“Si se quiere reducir el impacto negativo de las drogas, se hace necesario legalizar esa actividad. Lo ilegal no se regula y se sale de control. Es difícil frenar a las economías subterráneas sin una estrategia justamente que sea en el terreno de lo económico. Mientras los narcos tengan recursos suficientes para pagar jíbaros, ejércitos privados y redes de tráfico en cada cuadra o parque de las ciudades, los niños y los jóvenes estarán expuestos y vulnerables…”
El aumento de los cultivos ilícitos en Colombia coincide con varias situaciones: por un lado, los incentivos perversos generados por el programa de sustitución voluntaria que impulsó el Gobierno Santos; por el otro, una tasa de cambio del dólar que hace que la venta de las drogas ilícitas en el mercado internacional sea más conveniente aún para el productor colombiano. Eso sin contar que el consumo de cocaína en los Estados Unidos se ha incrementado a máximos históricos. Y con la llegada de Trump a la presidencia y con el ascenso del uribismo en Colombia tras ocho años fuera del poder se consolida una retórica muy similar a la de finales del siglo pasado, cuando se formuló el Plan Colombia bajo la concepción que la represión de la oferta era la única vía para acabar con las drogas ilegales.

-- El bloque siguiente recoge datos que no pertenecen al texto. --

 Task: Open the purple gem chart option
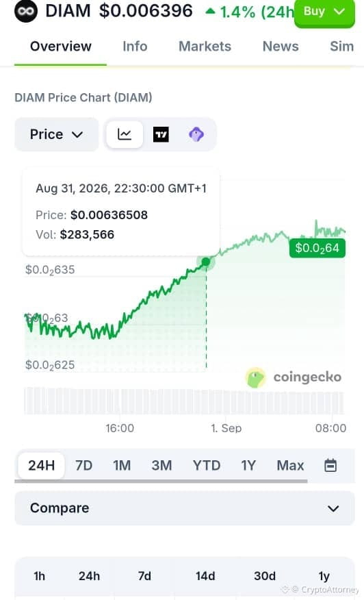coord(196,134)
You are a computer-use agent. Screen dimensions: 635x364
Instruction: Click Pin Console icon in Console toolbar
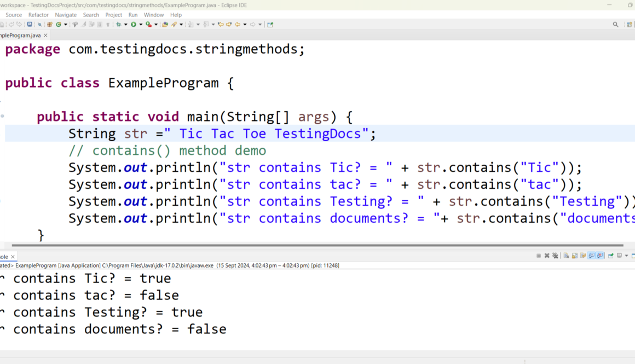(x=610, y=256)
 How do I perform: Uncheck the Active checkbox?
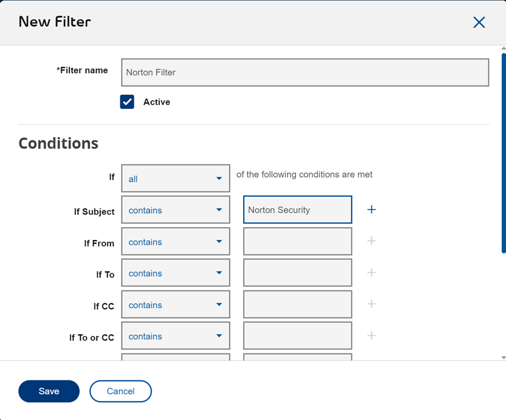point(127,102)
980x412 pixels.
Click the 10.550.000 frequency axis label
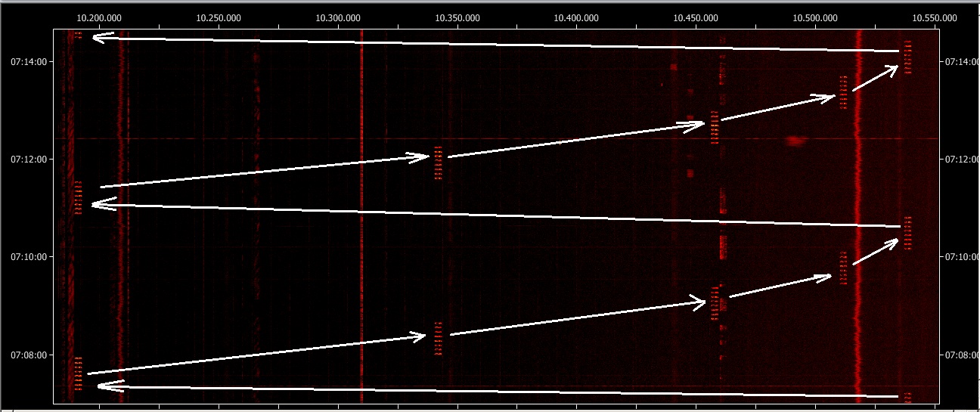click(x=935, y=17)

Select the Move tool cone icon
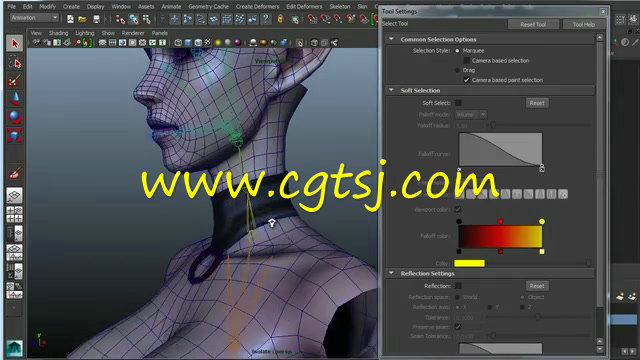[x=15, y=99]
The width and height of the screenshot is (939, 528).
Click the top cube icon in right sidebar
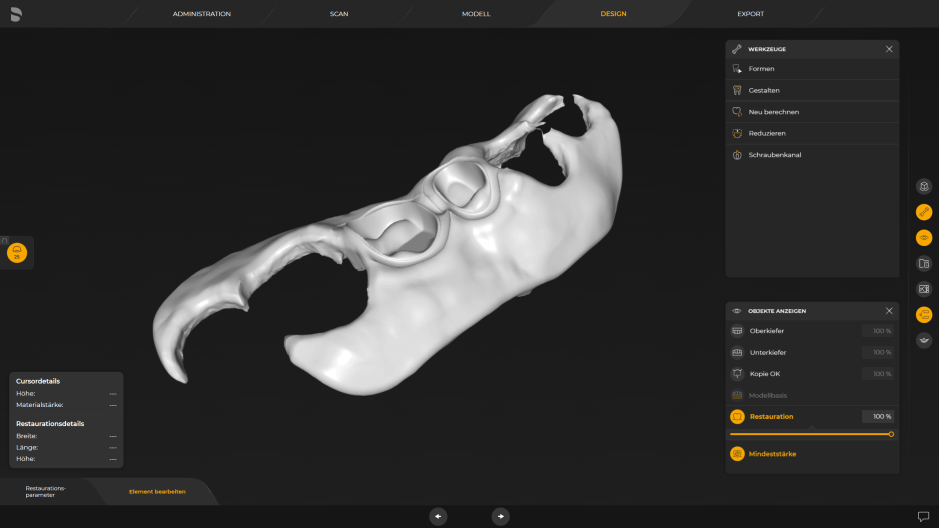(924, 186)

El problema es uno, pero las soluciones pueden ser varias. Con el decreto anunciado por el Gobierno de Iván Duque, Colombia se mantiene en un enfoque represivo con el problema de las drogas, mucho más propicio ante el incremento de los cultivos ilícitos. Es decir, se insiste en mantener la ofensiva contra las drogas por la vía de la autoridad y la fuerza, no obstante es un problema esencialmente económico y de salud pública. El tema es relativamente sencillo: el negocio del narcomenudeo deja aproximadamente un 300% de rentabilidad, algo que difícilmente deja una actividad lícita.

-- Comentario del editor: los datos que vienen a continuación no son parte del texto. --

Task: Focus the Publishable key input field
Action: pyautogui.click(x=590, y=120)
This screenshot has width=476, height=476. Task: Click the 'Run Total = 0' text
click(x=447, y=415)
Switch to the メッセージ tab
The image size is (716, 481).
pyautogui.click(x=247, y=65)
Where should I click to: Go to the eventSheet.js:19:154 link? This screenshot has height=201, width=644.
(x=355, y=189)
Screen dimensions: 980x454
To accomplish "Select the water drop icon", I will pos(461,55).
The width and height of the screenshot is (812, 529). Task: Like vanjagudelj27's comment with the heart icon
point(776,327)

Cuando se advierte que hay que impedir que más personas caigan en el consumo de estupefacientes, es relevante entender el funcionamiento de las redes de producción y comercialización de las drogas: las elevadas rentabilidades estimulan la cartelización y la dominación en el mercado por parte de un cartel o de unos pocos productores, que en últimas terminan aplicando estrategias para sacar del mercado a otros potenciales competidores y construyendo redes invasivas que permean a la sociedad en todos sus niveles. Los costos de operar ejércitos ilegales o de tener un jíbaro en cada parque o puerta de un colegio son financiados porque los millonarios ingresos de los narcotraficantes son tan elevados que aun haciéndolo conservan una ganancia considerable. Y ahí emerge la clave del problema: reducir los precios de las drogas en las calles y eso no se va a lograr con decomisos o con prohibición.
Si se quiere reducir el impacto negativo de las drogas, se hace necesario legalizar esa actividad. Lo ilegal no se regula y se sale de control. Es difícil frenar a las economías subterráneas sin una estrategia justamente que sea en el terreno de lo económico. Mientras los narcos tengan recursos suficientes para pagar jíbaros, ejércitos privados y redes de tráfico en cada cuadra o parque de las ciudades, los niños y los jóvenes estarán expuestos y vulnerables. La única forma de quitarle recursos a los traficantes y productores es haciendo el negocio menos atractivo. Creo que luego de cuarenta años de guerra contra las drogas deberíamos tenerlo más claro.